WRITTEN PROBLEM:
How many lines in the material below contain the word "title"? Reply with the number alone.

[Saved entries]
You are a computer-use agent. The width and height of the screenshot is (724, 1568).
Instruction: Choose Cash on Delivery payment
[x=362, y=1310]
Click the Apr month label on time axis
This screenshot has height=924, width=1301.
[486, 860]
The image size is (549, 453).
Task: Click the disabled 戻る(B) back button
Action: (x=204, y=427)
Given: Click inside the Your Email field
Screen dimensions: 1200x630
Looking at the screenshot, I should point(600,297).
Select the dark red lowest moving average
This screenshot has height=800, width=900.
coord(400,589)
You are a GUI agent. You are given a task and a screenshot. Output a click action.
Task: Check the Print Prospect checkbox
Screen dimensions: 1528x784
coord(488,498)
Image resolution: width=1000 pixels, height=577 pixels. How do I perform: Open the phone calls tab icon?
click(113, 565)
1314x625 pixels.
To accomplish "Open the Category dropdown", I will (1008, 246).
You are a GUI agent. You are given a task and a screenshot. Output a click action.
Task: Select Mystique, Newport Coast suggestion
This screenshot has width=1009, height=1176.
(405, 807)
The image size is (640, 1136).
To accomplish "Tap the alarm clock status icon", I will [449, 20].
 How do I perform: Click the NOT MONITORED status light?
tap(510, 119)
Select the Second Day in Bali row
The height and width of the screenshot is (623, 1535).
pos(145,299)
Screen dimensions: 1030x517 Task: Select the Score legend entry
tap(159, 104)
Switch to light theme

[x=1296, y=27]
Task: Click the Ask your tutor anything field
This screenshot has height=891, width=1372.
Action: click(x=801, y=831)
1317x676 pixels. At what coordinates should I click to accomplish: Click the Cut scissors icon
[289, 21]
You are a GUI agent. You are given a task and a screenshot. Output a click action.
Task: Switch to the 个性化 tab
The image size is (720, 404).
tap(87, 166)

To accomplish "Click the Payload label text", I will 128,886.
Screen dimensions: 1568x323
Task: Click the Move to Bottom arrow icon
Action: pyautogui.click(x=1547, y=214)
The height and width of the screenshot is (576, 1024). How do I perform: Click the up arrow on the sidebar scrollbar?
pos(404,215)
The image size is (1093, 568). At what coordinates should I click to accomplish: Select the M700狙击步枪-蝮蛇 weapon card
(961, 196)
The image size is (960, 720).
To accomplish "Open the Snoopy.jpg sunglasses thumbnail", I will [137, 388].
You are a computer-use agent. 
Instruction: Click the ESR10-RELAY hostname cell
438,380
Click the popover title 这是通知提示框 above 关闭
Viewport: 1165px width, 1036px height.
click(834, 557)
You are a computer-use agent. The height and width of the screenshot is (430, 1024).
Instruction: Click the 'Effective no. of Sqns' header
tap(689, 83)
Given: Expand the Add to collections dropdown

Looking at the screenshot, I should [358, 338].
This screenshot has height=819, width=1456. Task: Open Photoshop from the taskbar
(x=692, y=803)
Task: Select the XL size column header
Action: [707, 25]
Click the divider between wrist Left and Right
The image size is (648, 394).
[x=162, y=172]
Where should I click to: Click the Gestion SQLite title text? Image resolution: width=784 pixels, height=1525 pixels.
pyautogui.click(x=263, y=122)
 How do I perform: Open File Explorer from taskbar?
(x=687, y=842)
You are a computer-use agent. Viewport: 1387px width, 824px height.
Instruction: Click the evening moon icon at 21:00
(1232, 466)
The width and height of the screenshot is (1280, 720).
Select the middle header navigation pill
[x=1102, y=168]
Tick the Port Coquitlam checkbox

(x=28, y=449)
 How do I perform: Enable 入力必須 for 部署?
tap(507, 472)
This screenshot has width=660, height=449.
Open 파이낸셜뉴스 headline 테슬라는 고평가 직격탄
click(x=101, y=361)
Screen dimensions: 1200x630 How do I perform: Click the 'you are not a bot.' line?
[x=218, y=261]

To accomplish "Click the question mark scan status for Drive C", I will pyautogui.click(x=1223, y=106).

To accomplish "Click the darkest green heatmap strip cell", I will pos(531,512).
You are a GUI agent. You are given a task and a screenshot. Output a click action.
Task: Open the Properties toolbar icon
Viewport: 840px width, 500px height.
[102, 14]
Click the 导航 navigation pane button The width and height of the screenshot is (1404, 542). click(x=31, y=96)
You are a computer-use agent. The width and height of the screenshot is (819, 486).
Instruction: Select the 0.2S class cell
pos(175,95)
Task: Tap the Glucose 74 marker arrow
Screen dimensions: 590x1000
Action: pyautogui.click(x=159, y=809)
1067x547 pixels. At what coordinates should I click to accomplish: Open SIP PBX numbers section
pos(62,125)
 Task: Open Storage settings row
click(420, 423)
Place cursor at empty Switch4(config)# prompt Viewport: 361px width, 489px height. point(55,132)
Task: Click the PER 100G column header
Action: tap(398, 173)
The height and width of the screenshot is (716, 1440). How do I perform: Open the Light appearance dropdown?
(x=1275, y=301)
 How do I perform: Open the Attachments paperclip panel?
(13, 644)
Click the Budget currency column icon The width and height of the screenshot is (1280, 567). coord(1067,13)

EXPECTED OUTPUT:
2